Harmonize the values of maxit, tmax and timestep.

This function can be used to ensure that the values are consistent in the sense that:

tmax = maxit * timestep

In the case all the values are given, i.e. not None, then the time step is kept as is and the other values are changed to match the formula above.

pystopt.evolution.capillary_time_step_estimation(actx: ArrayContext, places: pytential.GeometryCollection, velocity: ndarray, *, method: str, capillary_number: float, viscosity_ratio: float = 1.0, sources: Sequence[pytential.symbolic.primitives.DOFDescriptorLike] | None = None) float[source]#

Time step estimation based on capillary waves.

List of methods

Parameters:

sources – a single or list of identifiers for geometries in places. The returned time step will be a minimum value over all the sources.

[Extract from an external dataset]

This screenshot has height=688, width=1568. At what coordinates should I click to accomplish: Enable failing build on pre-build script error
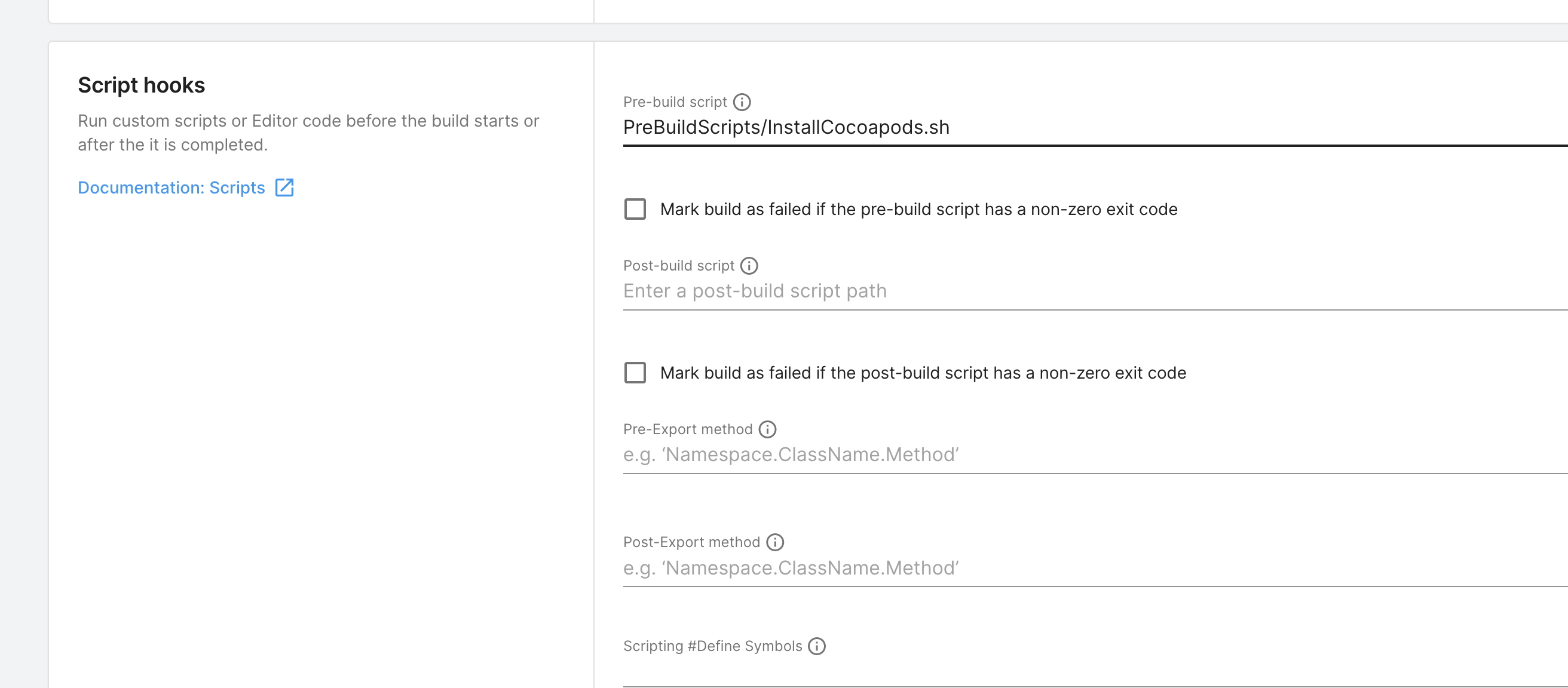[x=635, y=209]
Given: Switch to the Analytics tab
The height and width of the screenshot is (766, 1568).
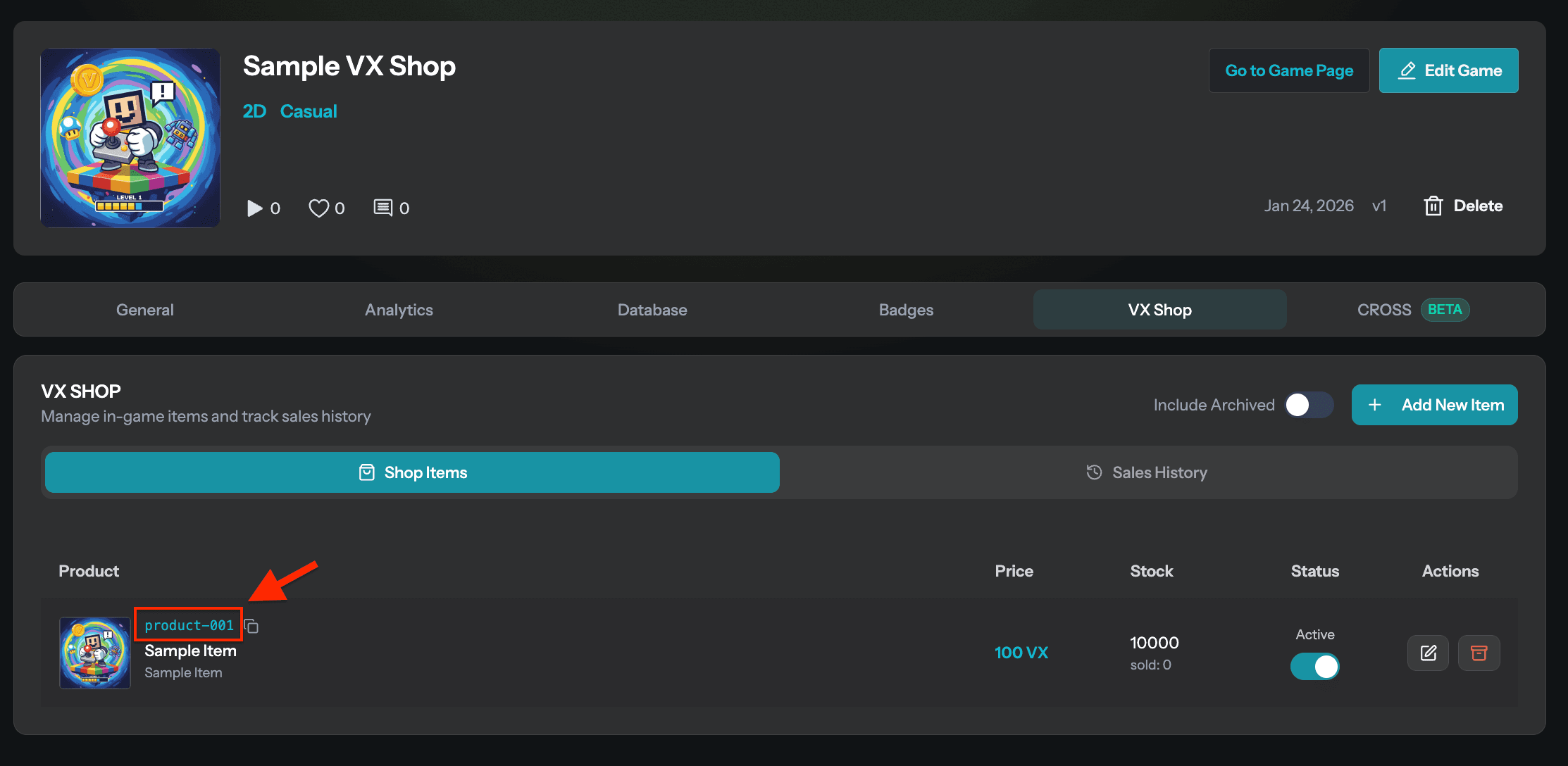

pystopt.evolution.capillary_time_step_brackbill(actx: ArrayContext, places: pytential.GeometryCollection, *, capillary_number: float, viscosity_ratio: float | None = None, velocity: ndarray | None = None, dofdesc: pytential.symbolic.primitives.DOFDescriptorLike | None = None) Array[source]#

Time step estimation based on [brackbill-1992] Equation 61.

The length scale in [brackbill-1992] was based on a uniform rectangular mesh. In our case, we use h_min().

[brackbill-1992] (1,2)

J. U. Brackbill, D. B. Kothe, C. Zemach, A Continuum Method for Modeling Surface Tension, Journal of Computational Physics, Vol. 100, pp. 335–354, 1992, DOI.

pystopt.evolution.capillary_time_step_loewenberg(actx: ArrayContext, places: pytential.GeometryCollection, *, capillary_number: float, viscosity_ratio: float, velocity: ndarray | None = None, dofdesc: pytential.symbolic.primitives.DOFDescriptorLike | None = None) Array[source]#

Time step estimation based on [loewenberg-2001] Section 4.1.1.

The length scale in [loewenberg-2001] was based on the smallest edge length. In our case, we use a length scale based on the smallest stretch of an element in h_min().

[loewenberg-2001] (1,2)

V. Cristini, J. Bławzdziewicz, M. Loewenberg, An Adaptive Mesh Algorithm for Evolving Surfaces: Simulations of Drop Breakup and Coalescence, Journal of Computational Physics, Vol. 168, pp. 445–463, 2001, DOI.

pystopt.evolution.capillary_time_step_zinchenko2000(actx: ArrayContext, places: pytential.GeometryCollection, *, capillary_number: float, viscosity_ratio: float | None = None, velocity: ndarray | None = None, dofdesc: pytential.symbolic.primitives.DOFDescriptorLike | None = None) Array[source]#

Time step estimation based on [zinchenko-2000] Appendix C.

This is very similar to capillary_time_step_zinchenko2006(), but also involves the viscosity ratio.

[zinchenko-2000]

A. Z. Zinchenko, R. H. Davis, An Efficient Algorithm for Hydrodynamical Interaction of Many Deformable Drops, Journal of Computational Physics, Vol. 157, pp. 539–587, 2000, DOI.

pystopt.evolution.capillary_time_step_zinchenko2006(actx: ArrayContext, places: pytential.GeometryCollection, *, capillary_number: float, viscosity_ratio: float | None = None, velocity: ndarray | None = None, dofdesc: pytential.symbolic.primitives.DOFDescriptorLike | None = None) Array[source]#

Time step estimation based on [zinchenko-2006] Equation 3.26.

A small modification is made to the results from [zinchenko-2006], since we take the maximum of the mean curvature instead the maximum of the individual principal curvatures. This should result in a more stringent time step.

[zinchenko-2006] (1,2)

A. Z. Zinchenko, R. H. Davis, A Boundary-Integral Study of a Drop Squeezing Through Interparticle Constrictions, Journal of Fluid Mechanics, Vol. 564, pp. 227, 2006, DOI.